Rendering a web page server side using React and a serverless resource like AWS Lambda, a function-as-a-service (FaaS) product, can drastically speed up the load time of your web page. It’s an uncommon approach because this breaks the mold of the developer’s traditional approach to web page rendering. However, it’s worth considering because of the many benefits that come with it, like improved user-perceived performance, potentially lower costs compared to a hosted instance, and a hassle-free developer experience.
Join Natalie Qabazard to explore the pros and cons of rendering a web page server side using React and a serverless resource. Natalie outlines the differences between client-side rendering and server-side rendering (SSR) and explains why SSR is still important to use when needed. You’ll learn why serverless server-side rendering is the future and how to improve user-perceived performance for large web apps, transition to a serverless approach, using Lambda and other cloud products, and maximize the benefits and navigate the challenges while continuing to deliver a seamless customer experience. Along the way, Natalie details a minimum set of steps required to make a request to a Lambda function and get HTML in return. Because AWS Lambda isn’t the only FaaS, she also discusses how to carry out the same steps using functions from other cloud providers. Natalie then concludes by covering the benefits and drawbacks of SSR using serverless functions.

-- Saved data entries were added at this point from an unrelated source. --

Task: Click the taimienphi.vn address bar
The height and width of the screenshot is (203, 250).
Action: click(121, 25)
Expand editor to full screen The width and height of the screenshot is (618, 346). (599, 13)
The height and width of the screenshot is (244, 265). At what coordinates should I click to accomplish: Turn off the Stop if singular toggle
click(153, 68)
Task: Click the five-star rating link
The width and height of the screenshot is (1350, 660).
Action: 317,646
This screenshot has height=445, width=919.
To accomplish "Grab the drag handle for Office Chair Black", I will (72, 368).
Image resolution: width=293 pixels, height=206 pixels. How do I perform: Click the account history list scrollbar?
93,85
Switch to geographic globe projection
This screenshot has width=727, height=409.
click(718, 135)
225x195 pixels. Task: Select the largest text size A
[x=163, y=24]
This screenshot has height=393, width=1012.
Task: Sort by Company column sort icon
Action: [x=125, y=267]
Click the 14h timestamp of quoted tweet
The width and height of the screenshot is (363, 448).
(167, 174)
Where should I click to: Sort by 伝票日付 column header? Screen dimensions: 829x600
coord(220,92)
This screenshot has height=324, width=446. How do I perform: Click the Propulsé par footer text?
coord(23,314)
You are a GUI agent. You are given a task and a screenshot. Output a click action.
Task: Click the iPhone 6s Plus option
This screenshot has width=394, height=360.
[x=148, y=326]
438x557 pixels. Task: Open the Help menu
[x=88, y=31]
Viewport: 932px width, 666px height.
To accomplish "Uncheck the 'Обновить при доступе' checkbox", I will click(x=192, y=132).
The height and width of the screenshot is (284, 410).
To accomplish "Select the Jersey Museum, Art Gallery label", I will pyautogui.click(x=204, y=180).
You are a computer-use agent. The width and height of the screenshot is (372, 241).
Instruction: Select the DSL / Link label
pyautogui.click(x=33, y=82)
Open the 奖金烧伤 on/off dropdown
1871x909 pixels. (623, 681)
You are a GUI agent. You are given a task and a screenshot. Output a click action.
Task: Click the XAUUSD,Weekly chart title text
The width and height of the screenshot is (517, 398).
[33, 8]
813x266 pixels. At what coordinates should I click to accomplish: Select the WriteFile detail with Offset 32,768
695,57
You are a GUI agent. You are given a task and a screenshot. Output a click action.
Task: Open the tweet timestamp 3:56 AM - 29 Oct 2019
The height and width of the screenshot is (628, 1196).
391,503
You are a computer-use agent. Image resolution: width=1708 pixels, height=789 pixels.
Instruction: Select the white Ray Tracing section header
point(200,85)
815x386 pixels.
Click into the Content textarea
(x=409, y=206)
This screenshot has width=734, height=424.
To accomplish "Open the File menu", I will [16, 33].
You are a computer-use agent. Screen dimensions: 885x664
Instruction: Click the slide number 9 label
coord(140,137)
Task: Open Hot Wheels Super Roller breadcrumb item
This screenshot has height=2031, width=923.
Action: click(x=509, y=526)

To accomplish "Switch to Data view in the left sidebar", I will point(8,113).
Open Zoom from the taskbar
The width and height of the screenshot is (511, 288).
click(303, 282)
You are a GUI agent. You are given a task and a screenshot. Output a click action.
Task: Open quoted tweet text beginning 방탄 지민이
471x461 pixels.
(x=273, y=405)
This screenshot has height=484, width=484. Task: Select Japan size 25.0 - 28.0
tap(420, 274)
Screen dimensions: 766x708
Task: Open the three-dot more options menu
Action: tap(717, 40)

Natalie Qabazard is a software engineer at Zillow Group, where she works with various web development technologies and APIs. Natalie is working on a new team, where she uses AWS products and APIs to bring a new product to millions of users at Trulia. Her experience working with React at Trulia has led her to training others and participating in panel discussions regarding the technology, as well as giving talks about React and AWS. Natalie is passionate about bridging the gap between academia and industry as well as fostering diversity in the computer science space; she is an active leader of the Women in Engineering group at Trulia and strives to facilitate constructive meetings for women engineers to attend monthly. Natalie holds a degree in computer science from the University of California, Davis.